*DATA IN THIS EXERCISE*:
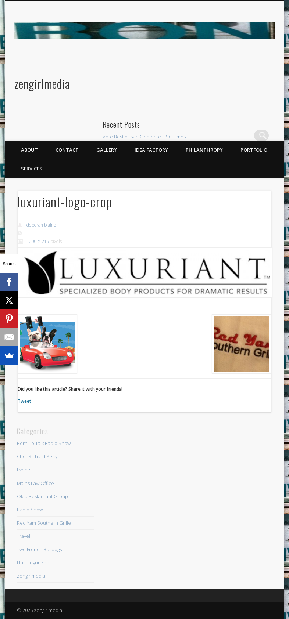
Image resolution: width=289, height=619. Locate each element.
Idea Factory (151, 149)
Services (31, 168)
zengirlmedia (42, 83)
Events (24, 469)
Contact (67, 149)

*WHAT THE TASK ASKS*: Copy every line of the material above word for word, leaving out the picture.

*ANSWER TO THIS PROBLEM*:
Image resolution: width=289, height=619. Locate each element.
Idea Factory (151, 149)
Services (31, 168)
zengirlmedia (42, 83)
Events (24, 469)
Contact (67, 149)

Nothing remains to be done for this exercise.